ИЕРЕЙ: С сими и мы блаженными Силами, Владыко Человеколюб­че, вопием и глаголем: Свят еси и Пресвят, Ты, и Единородный Твой Сын, и Дух Твой Святый. Свят еси и Пресвят и великолепна слава Твоя; Иже мир Твой тако возлюбил еси, якоже Сына Твоего Единороднаго дати, да всяк веруяй в Него не погибнет, но имать Живот Вечный.
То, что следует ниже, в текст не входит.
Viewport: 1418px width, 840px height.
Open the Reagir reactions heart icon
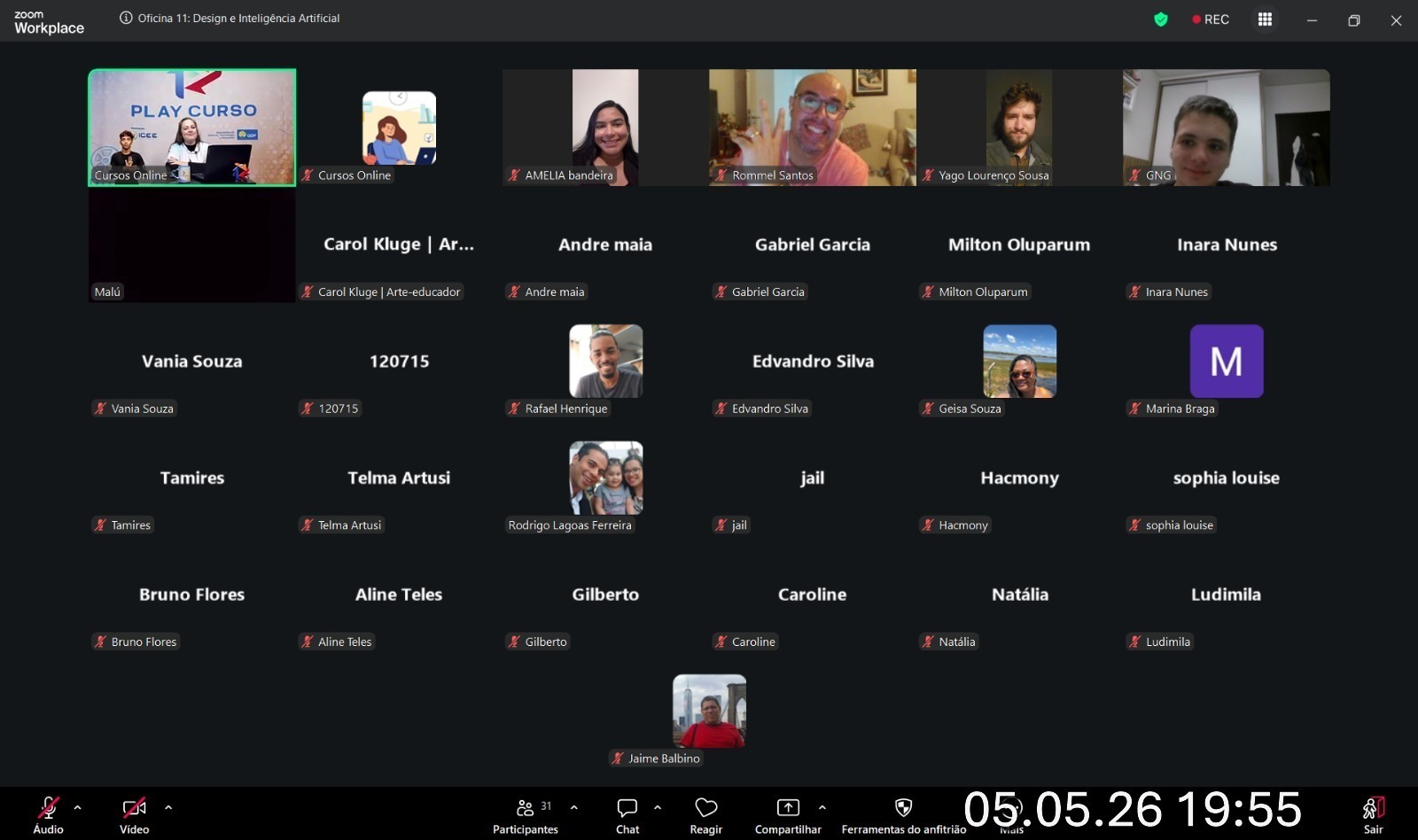706,807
Иже, пришед и все еже о нас смотрение исполнив, в нощь, в нюже предаяшеся, паче же Сам Себе предаяше за мирский живот, приемь хлеб во святыя Своя и пречистыя и непо­рочныя руки, благодарив и благословив, освятив, преломив, даде святым Своим учеником и апостолом, рек:

Приимите, ядите, Сие есть Тело Мое, еже за вы ломимое во оставление грехов.

ХОР: Аминь.

ИЕРЕЙ: Подобне и Чашу по вечери, глаголя: Пийте от нея вси, сия есть Кровь Моя Новаго Завета, яже за вы и за многия изливаемая во оставление грехов.

ХОР: Аминь.

ИЕРЕЙ: Поминающе убо спасительную сию заповедь и вся, яже о нас бывшая: Крест, Гроб, тридневное Воскресение, на Небеса восхождение, одесную седение, Второе и славное паки пришествие, Твоя от Твоих Тебе приносяще о всех и за вся.
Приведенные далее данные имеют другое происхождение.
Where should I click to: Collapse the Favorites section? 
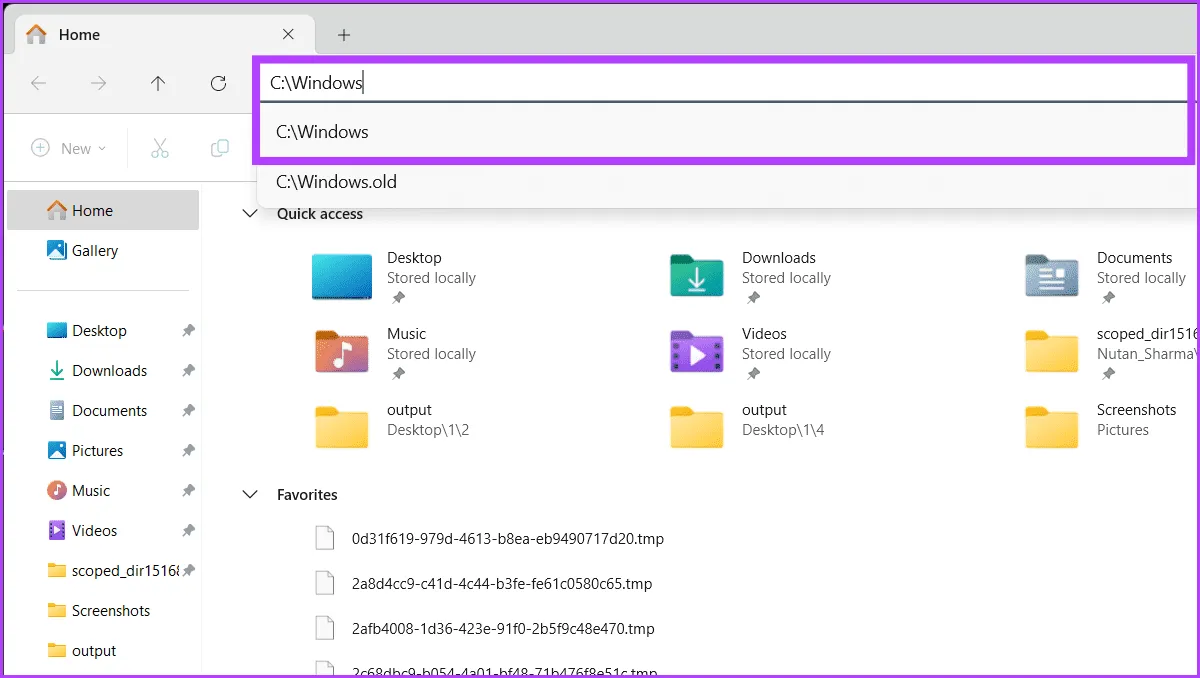coord(249,494)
ХОР: Тебе поем, Тебе благословим, Тебе благодарим, Госпо­ди, и молим Ти ся, Боже наш.

ИЕРЕЙ: Еще приносим Ти словесную сию и безкровную службу, и просим, и молим, и мили ся деем, низпосли Духа Твоего Свята­го на ны и на предлежащия Дары сия. И сотвори убо Хлеб сей Честное Тело Христа Твоего.

ДИАКОН:Аминь.

ИЕРЕЙ:А еже в Чаши сей, Честную Кровь Христа Твоего.

ДИАКОН: Аминь.

ИЕРЕЙ: Преложив Духом Твоим Святым.

ДИАКОН: Аминь, аминь, аминь.

ИЕРЕЙ: Якоже быти причащающимся, во трезвение души, во оставление грехов; в приобщение Святаго Твоего Духа, во испол­нение Царствия Небеснаго, в дерзновение еже к Тебе, не в суд или во осуждение.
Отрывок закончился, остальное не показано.